### Task to carry out
Reproduce the following items verbatim, starting at the line that contains "Describe the element at coordinates (744, 140)" and ending at the line that contains "center [1274, 80].", with both of those lines included.

[START]

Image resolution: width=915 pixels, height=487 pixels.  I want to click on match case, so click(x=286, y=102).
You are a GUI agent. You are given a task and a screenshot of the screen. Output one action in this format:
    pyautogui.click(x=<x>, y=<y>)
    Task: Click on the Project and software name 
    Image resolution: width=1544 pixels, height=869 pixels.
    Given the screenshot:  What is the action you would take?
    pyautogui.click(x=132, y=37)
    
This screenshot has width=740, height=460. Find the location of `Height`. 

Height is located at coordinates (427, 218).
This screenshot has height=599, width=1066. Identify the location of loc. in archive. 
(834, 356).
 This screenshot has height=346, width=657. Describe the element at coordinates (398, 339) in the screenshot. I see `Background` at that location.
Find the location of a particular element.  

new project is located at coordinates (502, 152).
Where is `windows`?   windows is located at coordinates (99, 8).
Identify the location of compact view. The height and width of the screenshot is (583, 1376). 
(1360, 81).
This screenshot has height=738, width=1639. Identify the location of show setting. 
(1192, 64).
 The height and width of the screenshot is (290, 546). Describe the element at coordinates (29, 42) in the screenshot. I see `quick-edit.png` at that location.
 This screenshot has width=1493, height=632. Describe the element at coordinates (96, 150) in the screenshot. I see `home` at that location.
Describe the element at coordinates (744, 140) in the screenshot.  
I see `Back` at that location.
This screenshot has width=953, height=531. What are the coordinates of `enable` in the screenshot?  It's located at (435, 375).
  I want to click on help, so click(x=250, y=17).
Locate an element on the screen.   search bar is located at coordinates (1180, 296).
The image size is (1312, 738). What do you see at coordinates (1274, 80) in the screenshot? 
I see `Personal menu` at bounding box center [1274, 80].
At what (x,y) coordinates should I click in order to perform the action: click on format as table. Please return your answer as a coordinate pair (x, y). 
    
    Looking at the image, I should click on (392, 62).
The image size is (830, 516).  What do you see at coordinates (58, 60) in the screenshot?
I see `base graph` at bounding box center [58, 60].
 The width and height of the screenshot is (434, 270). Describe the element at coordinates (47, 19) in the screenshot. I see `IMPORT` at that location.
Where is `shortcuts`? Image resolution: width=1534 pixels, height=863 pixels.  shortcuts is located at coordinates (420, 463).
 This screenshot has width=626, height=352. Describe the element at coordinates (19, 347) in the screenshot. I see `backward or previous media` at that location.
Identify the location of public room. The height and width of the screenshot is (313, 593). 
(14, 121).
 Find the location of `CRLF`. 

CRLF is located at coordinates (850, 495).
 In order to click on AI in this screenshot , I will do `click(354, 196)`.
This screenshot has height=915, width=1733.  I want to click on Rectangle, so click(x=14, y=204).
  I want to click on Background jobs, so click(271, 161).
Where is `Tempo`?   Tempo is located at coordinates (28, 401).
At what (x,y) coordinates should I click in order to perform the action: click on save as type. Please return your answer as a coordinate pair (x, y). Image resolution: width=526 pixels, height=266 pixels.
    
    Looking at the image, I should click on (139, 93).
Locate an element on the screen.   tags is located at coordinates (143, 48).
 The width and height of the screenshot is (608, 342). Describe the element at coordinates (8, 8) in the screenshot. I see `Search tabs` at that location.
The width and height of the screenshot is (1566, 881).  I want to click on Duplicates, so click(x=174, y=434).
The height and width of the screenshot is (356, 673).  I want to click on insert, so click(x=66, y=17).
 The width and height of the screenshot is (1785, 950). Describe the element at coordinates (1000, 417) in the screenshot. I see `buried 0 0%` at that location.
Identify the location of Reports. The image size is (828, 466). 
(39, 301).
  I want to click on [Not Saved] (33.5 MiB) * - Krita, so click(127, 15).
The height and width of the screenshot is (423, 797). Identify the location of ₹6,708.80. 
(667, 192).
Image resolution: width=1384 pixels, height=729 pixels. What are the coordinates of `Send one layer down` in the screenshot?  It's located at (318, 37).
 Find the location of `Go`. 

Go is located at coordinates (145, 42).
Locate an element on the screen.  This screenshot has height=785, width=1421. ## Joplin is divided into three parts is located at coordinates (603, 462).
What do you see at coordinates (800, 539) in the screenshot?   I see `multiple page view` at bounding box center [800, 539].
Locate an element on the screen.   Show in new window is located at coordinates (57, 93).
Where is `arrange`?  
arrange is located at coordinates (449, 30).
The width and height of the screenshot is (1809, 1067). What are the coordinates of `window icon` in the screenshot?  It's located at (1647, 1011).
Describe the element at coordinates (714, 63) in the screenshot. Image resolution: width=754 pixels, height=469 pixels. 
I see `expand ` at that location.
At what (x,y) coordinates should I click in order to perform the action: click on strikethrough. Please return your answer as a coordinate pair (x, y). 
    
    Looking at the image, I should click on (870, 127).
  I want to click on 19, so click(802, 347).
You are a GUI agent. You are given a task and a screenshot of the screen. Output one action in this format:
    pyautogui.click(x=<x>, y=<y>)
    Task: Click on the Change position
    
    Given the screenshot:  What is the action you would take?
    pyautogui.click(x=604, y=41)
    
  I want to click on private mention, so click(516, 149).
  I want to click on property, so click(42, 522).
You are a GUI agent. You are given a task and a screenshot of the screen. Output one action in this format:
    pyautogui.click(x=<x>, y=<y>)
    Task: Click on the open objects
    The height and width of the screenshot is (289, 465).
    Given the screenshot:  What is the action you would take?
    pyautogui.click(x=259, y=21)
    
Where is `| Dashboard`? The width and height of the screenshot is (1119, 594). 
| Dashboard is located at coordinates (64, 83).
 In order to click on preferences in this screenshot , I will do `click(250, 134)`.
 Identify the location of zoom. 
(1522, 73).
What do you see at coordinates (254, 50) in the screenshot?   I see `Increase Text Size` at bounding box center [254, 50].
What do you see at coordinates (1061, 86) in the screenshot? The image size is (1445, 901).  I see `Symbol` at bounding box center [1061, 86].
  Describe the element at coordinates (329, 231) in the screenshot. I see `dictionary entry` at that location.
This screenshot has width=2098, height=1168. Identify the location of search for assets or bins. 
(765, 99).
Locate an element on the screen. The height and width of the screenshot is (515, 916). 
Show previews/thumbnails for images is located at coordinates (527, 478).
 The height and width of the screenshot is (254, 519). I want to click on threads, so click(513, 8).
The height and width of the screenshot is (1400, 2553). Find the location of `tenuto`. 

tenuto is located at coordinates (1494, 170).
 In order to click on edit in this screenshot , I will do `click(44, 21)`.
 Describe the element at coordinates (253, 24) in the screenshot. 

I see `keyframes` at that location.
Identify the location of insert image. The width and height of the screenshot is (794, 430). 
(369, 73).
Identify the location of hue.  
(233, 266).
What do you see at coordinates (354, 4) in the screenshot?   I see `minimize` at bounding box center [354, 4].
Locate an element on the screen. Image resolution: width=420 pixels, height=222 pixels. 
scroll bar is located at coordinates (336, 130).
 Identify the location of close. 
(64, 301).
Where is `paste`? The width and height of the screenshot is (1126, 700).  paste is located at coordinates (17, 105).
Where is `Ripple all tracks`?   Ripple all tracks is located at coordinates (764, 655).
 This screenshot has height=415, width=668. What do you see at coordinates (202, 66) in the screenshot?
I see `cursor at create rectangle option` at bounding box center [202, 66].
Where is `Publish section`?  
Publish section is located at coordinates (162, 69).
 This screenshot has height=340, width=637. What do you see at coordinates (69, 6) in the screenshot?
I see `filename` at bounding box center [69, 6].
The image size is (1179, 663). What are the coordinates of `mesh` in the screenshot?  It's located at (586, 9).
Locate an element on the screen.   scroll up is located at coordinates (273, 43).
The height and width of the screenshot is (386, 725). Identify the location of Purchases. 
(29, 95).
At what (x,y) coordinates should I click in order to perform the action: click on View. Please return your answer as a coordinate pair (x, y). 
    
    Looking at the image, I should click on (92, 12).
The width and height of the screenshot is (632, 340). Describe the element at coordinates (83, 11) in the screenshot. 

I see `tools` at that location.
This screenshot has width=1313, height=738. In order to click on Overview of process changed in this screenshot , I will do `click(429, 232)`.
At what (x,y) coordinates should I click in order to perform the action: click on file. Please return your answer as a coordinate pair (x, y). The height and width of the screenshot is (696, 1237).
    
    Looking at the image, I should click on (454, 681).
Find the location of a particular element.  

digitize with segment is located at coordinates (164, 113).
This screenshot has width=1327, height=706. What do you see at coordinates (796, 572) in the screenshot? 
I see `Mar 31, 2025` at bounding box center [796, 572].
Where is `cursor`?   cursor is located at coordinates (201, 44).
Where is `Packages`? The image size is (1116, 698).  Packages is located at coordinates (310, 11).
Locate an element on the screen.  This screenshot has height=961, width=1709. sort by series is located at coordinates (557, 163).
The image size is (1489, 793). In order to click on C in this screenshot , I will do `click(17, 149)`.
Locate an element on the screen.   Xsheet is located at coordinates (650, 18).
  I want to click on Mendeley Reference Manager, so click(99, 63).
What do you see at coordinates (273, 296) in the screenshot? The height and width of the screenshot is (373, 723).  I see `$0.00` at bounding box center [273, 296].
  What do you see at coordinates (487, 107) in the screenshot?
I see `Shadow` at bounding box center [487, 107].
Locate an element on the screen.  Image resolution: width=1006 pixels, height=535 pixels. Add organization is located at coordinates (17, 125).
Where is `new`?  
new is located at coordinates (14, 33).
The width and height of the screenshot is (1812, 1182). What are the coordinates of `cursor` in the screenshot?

[END]

### Solved problem
Describe the element at coordinates (744, 140) in the screenshot.  
I see `Back` at that location.
This screenshot has width=953, height=531. What are the coordinates of `enable` in the screenshot?  It's located at (435, 375).
  I want to click on help, so click(x=250, y=17).
Locate an element on the screen.   search bar is located at coordinates (1180, 296).
The image size is (1312, 738). What do you see at coordinates (1274, 80) in the screenshot? 
I see `Personal menu` at bounding box center [1274, 80].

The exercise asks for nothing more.